Reproduce the following records line for line, leaving out the pictures.

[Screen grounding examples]

— BEGIN —

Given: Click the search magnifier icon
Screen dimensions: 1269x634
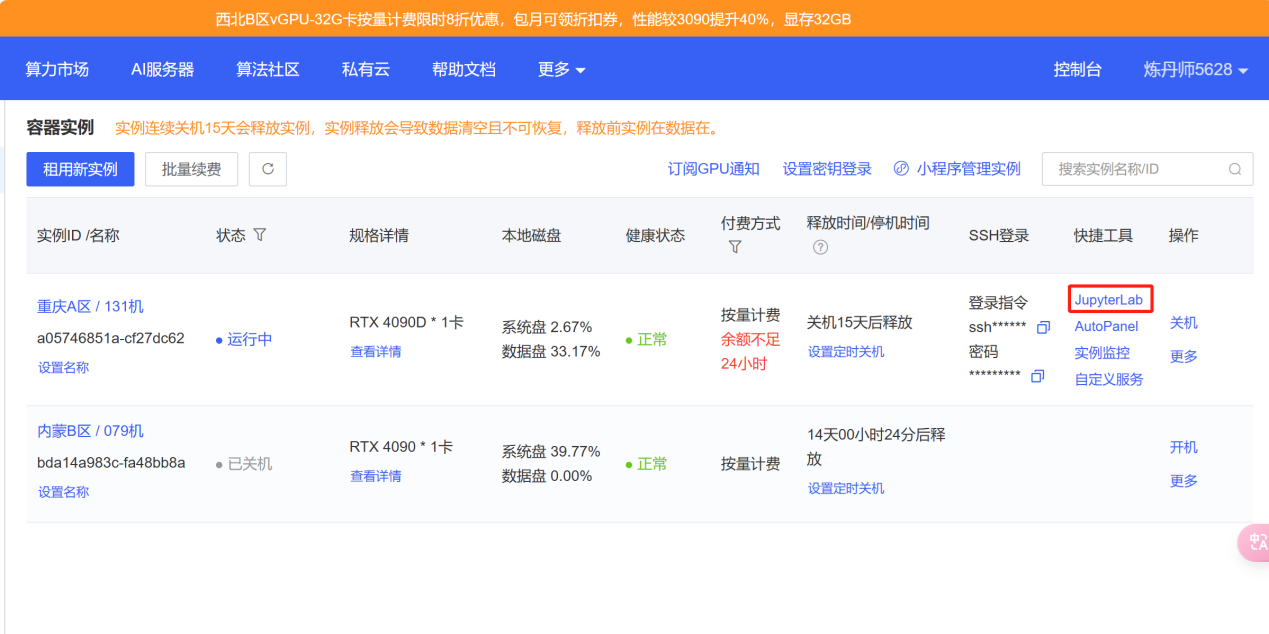Looking at the screenshot, I should 1235,169.
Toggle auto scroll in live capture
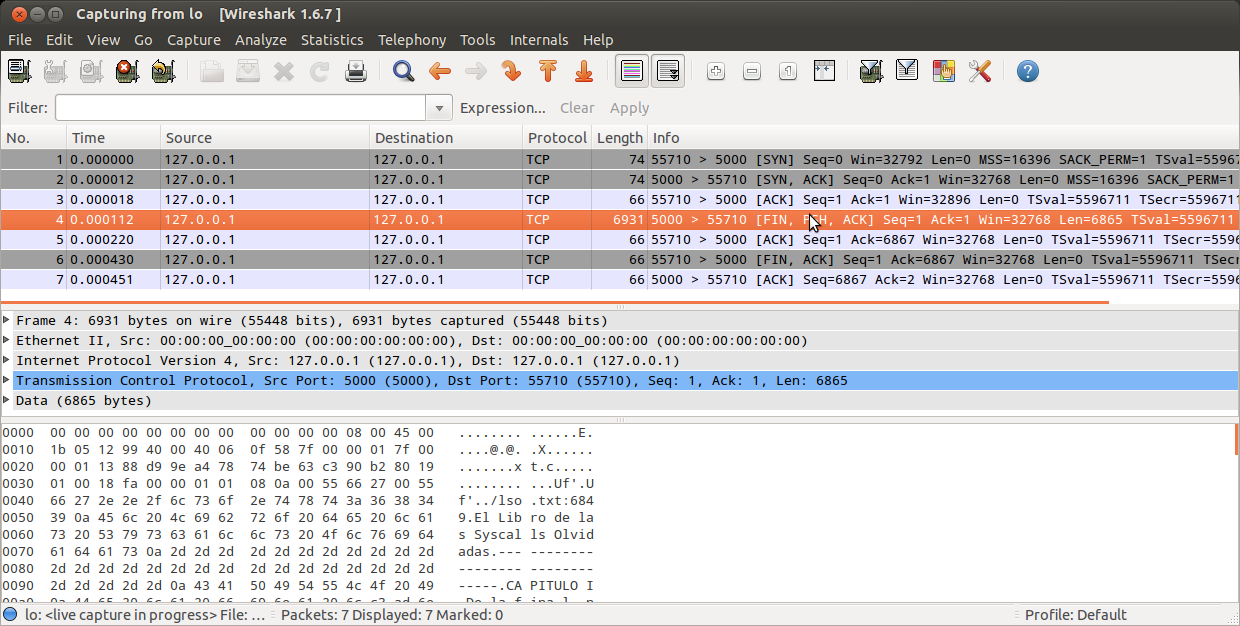This screenshot has height=626, width=1240. click(x=668, y=71)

— END —

__Task result__
Given: Click the search magnifier icon
Screen dimensions: 1269x634
Looking at the screenshot, I should 1235,169.
Toggle auto scroll in live capture
This screenshot has height=626, width=1240. click(x=668, y=71)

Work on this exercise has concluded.